国税局、海外子会社絡みの申告漏れ指摘

 特殊製品メーカーが国税局の税務調査を受け、「移転価格税制」に基づき、6年間で約12億円の申告漏れを指摘されたという報道がありました。

 特殊製品メーカーは、製品の原材料について海外子会社と取引した際に、通常価格より安く売買し、海外子会社に本社の所得を移転させたとして、移転価格税制に基づいて申告漏れの指摘を受けたようです。

  一方、大手機械メーカーが国税局の税務調査を受け、複数の海外子会社との取引で経費として計上したものを、子会社を支援するための「寄付金」と判断され、3年間で約1億円の申告漏れを指摘されたという報道もありました。

 大手機械メーカーは、機械の卸価格を引き下げたり、急激な円高で生じた為替差損を補填したものを経費として計上したようです。しかし国税局は、「子会社の財務支援を目的とした利益供与」とする寄付金であり、経費計上はできないと判断したようです。

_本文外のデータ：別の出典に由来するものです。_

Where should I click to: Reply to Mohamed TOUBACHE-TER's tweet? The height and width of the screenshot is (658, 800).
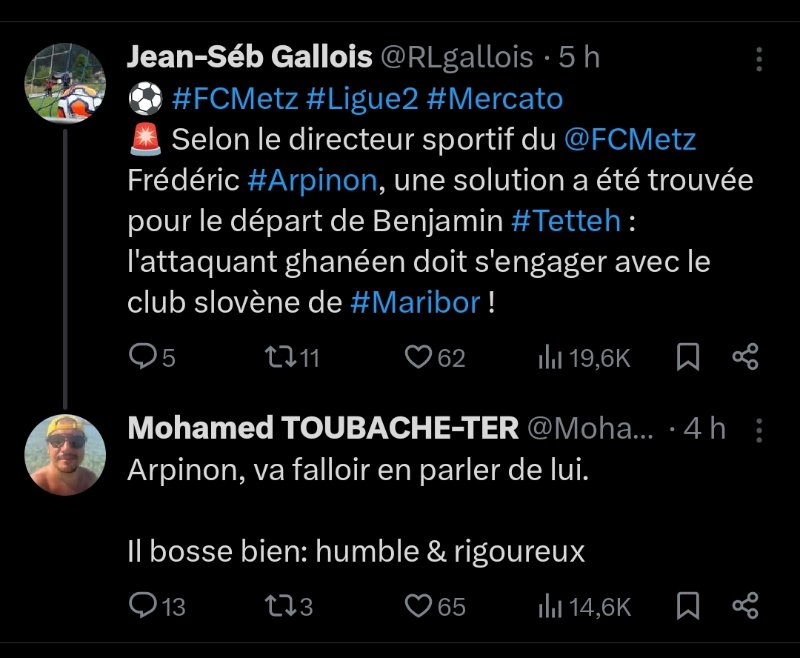[144, 605]
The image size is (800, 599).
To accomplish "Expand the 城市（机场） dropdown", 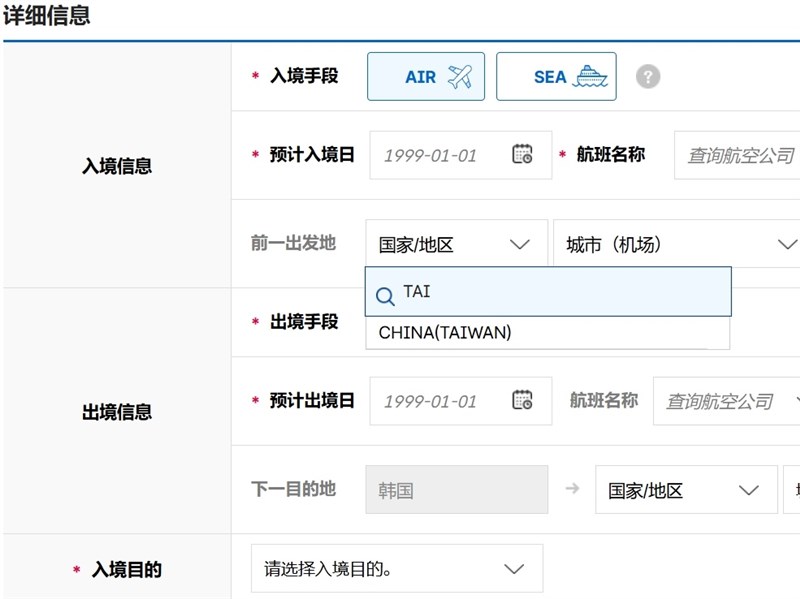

  国税庁は、「企業や個人の国境を越えた事業・投資活動の活発化に伴い、国際課税事案の調査の重要性が高まっている。」として、海外取引を行っている納税者や海外資産を保有している納税者への調査を重点的に行っています。今後も、国税局による、海外取引を行っている企業に対する調査、申告漏れの指摘は続きそうです。